ZADANIE 1:
Odpowiedz na pytania do tekstu o żuczku:
(a) Kto był inicjatorką tego challenge'u?
(b) Na co osoba pisząca miała zajawkę, gdy nie chciała wracać do rysowania w digitalu?
(c) Czego nie ma zrobiona marionetka?

Żuczek challenge- Scarab
Bonżur
Jesto kolejny challenge, którego inicjatorką była MadieAD.
Jako refka posłużył nam żuczek, którego znalazła.
Żuczek sprawił mi kreatywny problem i serio nie wiedziałam co mam robić XD.
Kolejny pred albo kolejne stworzenie nie wchodziło w rachubę bo robiłoby się nudno. Do rysowania w digitalu mi się średnio chciało wracać i miałam zajawkę na rzeźbienie i tak sobie patrzę na moje twarze z modeliny.... A może by tak?
BOOM!
Zrobiłam puppeta/ marionetkę zwał jak zwał. Nie ma sznurków bo nie, chciałam lalkę albo coś takiego co będzie lalkowate i oto on- Żuczek.

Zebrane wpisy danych
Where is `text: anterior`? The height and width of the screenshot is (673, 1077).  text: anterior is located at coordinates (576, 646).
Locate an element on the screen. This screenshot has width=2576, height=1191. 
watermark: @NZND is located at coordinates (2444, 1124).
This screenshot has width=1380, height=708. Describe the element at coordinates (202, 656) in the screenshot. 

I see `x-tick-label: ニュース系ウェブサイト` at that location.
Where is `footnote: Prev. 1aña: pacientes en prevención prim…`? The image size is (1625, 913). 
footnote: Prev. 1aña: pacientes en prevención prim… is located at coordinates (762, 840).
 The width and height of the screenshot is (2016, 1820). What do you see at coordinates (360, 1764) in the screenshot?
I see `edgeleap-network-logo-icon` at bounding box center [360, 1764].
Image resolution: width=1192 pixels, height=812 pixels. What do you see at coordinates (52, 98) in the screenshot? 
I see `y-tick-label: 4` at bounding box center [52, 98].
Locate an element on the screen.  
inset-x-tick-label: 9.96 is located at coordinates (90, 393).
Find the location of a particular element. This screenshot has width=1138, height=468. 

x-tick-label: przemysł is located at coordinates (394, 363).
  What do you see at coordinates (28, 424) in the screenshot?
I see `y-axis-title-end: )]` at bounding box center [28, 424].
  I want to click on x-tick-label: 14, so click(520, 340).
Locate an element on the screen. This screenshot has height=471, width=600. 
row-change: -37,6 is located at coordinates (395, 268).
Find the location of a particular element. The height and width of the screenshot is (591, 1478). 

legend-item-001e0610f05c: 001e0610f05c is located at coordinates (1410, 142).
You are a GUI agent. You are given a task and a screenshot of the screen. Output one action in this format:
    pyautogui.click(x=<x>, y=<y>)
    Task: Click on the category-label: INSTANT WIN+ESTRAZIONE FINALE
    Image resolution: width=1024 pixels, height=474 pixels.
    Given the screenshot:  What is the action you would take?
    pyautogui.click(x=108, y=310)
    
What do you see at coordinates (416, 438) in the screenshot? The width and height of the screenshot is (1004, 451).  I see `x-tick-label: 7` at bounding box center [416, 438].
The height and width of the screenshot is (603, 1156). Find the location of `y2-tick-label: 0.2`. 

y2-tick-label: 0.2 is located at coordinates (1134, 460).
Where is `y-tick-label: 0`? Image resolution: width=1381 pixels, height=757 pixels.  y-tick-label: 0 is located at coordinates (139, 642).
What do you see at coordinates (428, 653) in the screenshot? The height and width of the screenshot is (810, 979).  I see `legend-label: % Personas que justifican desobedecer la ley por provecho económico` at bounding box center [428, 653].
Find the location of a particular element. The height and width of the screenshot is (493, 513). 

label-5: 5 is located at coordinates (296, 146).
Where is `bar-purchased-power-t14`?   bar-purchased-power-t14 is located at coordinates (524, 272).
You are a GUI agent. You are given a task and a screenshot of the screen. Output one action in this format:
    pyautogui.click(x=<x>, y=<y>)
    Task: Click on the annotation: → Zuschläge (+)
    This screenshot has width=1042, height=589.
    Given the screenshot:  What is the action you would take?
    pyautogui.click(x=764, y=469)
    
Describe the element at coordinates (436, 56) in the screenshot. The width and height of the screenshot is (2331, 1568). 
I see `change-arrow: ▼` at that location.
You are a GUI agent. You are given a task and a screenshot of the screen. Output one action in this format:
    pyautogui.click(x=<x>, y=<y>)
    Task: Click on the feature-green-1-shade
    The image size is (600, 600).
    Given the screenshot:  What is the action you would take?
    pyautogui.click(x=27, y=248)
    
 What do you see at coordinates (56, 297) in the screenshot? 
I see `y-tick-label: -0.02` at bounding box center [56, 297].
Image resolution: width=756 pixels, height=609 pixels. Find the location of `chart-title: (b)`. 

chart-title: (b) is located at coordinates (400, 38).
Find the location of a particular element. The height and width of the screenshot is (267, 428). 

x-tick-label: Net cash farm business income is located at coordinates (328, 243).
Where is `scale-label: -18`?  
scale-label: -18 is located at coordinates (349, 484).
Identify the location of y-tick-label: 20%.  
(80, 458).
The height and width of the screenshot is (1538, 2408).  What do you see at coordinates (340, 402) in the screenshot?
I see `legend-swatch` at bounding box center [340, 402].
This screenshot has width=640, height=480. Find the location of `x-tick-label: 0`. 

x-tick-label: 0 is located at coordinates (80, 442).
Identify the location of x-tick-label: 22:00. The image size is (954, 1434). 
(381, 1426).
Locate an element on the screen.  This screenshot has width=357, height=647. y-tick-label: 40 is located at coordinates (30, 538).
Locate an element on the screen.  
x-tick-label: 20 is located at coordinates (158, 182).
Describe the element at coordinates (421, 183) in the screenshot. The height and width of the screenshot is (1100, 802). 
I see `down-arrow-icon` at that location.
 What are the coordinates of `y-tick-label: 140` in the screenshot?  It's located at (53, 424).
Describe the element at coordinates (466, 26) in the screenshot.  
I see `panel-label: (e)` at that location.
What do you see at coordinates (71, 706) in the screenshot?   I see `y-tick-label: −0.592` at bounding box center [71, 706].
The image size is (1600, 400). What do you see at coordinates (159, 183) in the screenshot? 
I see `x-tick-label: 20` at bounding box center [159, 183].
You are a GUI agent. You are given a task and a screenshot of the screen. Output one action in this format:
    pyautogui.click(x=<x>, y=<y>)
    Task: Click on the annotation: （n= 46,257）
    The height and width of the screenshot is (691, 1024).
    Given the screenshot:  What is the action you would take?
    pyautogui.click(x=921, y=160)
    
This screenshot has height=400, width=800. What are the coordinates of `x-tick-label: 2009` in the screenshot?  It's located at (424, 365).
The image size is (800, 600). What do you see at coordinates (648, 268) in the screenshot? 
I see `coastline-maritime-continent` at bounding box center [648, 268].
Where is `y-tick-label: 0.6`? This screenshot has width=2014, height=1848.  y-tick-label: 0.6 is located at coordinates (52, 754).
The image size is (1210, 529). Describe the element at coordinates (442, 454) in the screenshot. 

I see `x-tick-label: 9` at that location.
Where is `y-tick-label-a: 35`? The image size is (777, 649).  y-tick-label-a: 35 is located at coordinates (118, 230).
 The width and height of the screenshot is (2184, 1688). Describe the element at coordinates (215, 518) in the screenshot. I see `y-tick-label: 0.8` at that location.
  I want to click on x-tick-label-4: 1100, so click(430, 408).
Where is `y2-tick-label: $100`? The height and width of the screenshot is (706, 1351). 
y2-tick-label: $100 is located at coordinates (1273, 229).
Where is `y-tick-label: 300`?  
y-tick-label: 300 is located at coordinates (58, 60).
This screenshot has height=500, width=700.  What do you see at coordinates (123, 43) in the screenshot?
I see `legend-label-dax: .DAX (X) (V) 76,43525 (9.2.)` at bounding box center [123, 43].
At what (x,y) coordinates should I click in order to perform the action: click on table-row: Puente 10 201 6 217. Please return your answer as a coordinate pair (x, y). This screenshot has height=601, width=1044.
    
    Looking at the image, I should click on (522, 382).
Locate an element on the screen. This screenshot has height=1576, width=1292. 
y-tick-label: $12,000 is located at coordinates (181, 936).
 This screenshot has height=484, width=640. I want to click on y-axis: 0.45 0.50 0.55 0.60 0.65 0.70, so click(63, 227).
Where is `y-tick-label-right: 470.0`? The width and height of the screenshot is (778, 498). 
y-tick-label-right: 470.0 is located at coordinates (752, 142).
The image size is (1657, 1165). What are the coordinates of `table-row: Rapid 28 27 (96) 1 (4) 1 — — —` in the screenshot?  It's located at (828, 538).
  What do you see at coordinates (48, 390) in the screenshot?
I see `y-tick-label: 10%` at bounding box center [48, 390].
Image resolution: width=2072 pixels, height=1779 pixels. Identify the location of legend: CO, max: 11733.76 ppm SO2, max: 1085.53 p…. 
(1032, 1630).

ZADANIE 2:
Przepisz bez zmian fragment wpisów: zacznij od wiersza, w którym jest „Image resolution: width=1192”, i skończ na wierszu, w którym jest „inset-x-tick-label: 9.96 is”. Oba te wiersze też przepisz.

TWOJE ROZWIĄZANIE 1:
(a) MadieAD.
(b) Na rzeźbienie.
(c) Sznurków.

TWOJE ROZWIĄZANIE 2:
Image resolution: width=1192 pixels, height=812 pixels. What do you see at coordinates (52, 98) in the screenshot? 
I see `y-tick-label: 4` at bounding box center [52, 98].
Locate an element on the screen.  
inset-x-tick-label: 9.96 is located at coordinates (90, 393).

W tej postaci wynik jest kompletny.